And though, it took time, the beast did emerged, wings grown from its back, wicked horns curving forward in front of its face, ruptured clearly from the skin of its forehead. It possessed a humanoid form, though to state it only barely held these features would've been more accurate, as large claws replaced hands altogether, and its wings defied health, skinned down just to bone and canvas, blood vessels pumping away beneath the thing flesh.
The woman bared her teeth. She almost charged forward right then, if it were not for the actions of another.
A blue light rammed through the creature's backside. Screeching, it fell face down onto the ground trembling.
The metallic clanging of a sword rung out as it carved the beast, a strong katana held in the hand of a man dressed in red and black. Black patches of fluid caked the surrounding trees. With an artful stroke of the blade to the side, the blood upon the steel flecked itself clean and then slowly, it returned to the black scabbard from which it'd been drawn. It crawled back to the darkness, distressed. In the dark, he appeared once more, as though he'd teleported his being there; the demon hunter, a stalker of the unnatural, his sheathed-katana clasped firmly, prepared fully to kill.
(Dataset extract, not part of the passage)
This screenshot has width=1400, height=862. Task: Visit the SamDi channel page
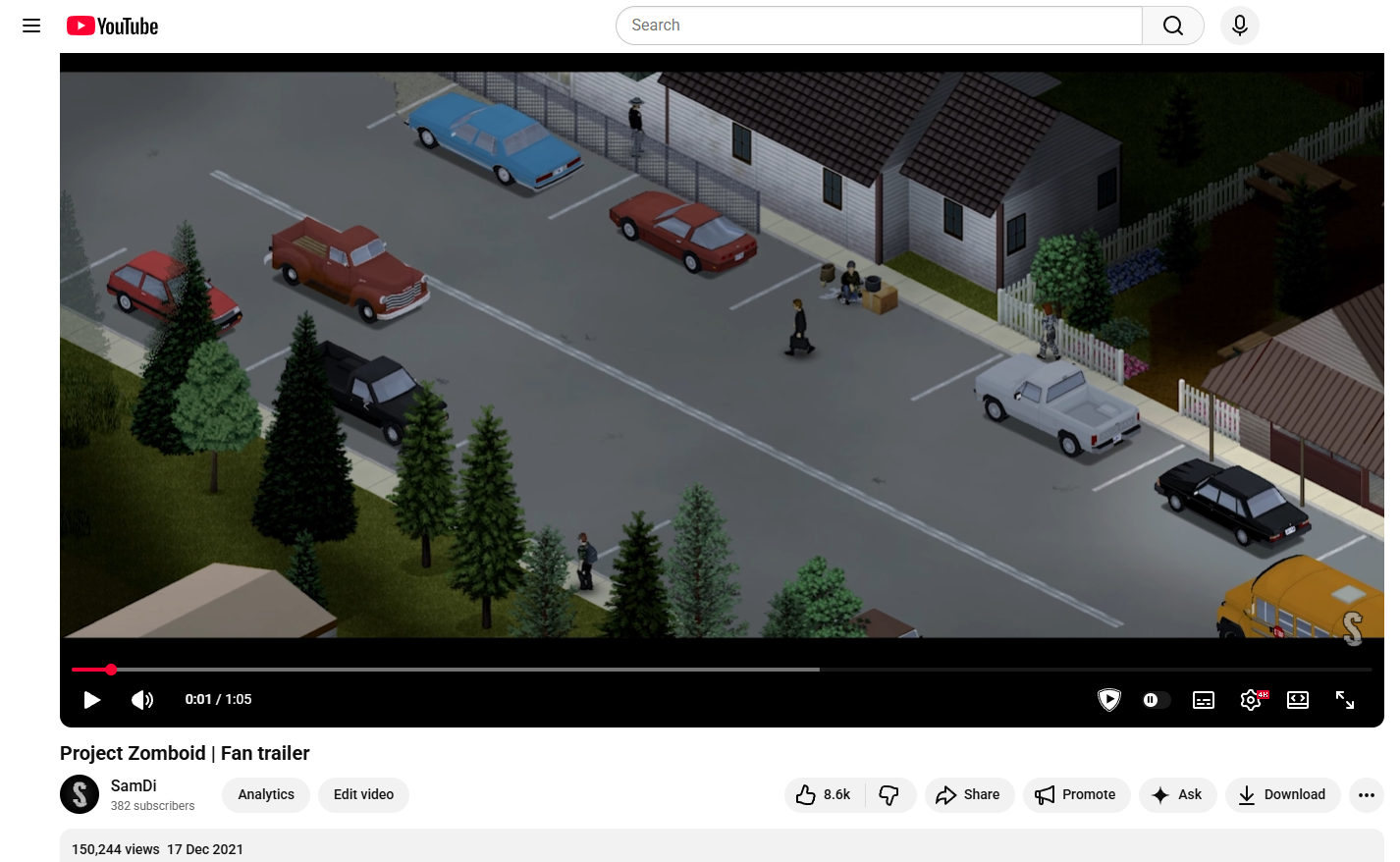[134, 784]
'Dante' trudged forward and knelt down by its side. He turned the creature over, forcing his knee onto its ribs, then held the monster's neck in his hands.
He clenched them 'round its infuriating throat, his burning fingers a death grip. A loud crack filled her ears, followed by a forced exhale and the complete collapse of its windpipe. Blood seeped out its mouth slowly as the skull rocked back to the ground on the left temple, no longer supported by functioning vertebrae. Swiftly redrawing Yamato, he drove it through the demon's sunken chest. For added measure, Dante twisted the blade. The journey into nothingness would be, under him, the absolute opposite of welcoming.
The creature fell lifeless.
The woman watched in admiration.
"You called me here," Dante whispered aloud.
And she heard him.
He watched the woman closely. Power radiated from within her, power of a black order. She was a demon, but . . . something was out of place. He couldn't exactly place it, but, there seemed to be something missing, or was it something additional? For lack of a better word, something was just 'different.' There wasn't any interest in conflict. No strife troubled her, and inside seemed to almost be an innocence he found, somehow. The day was long, and maybe he was just tired.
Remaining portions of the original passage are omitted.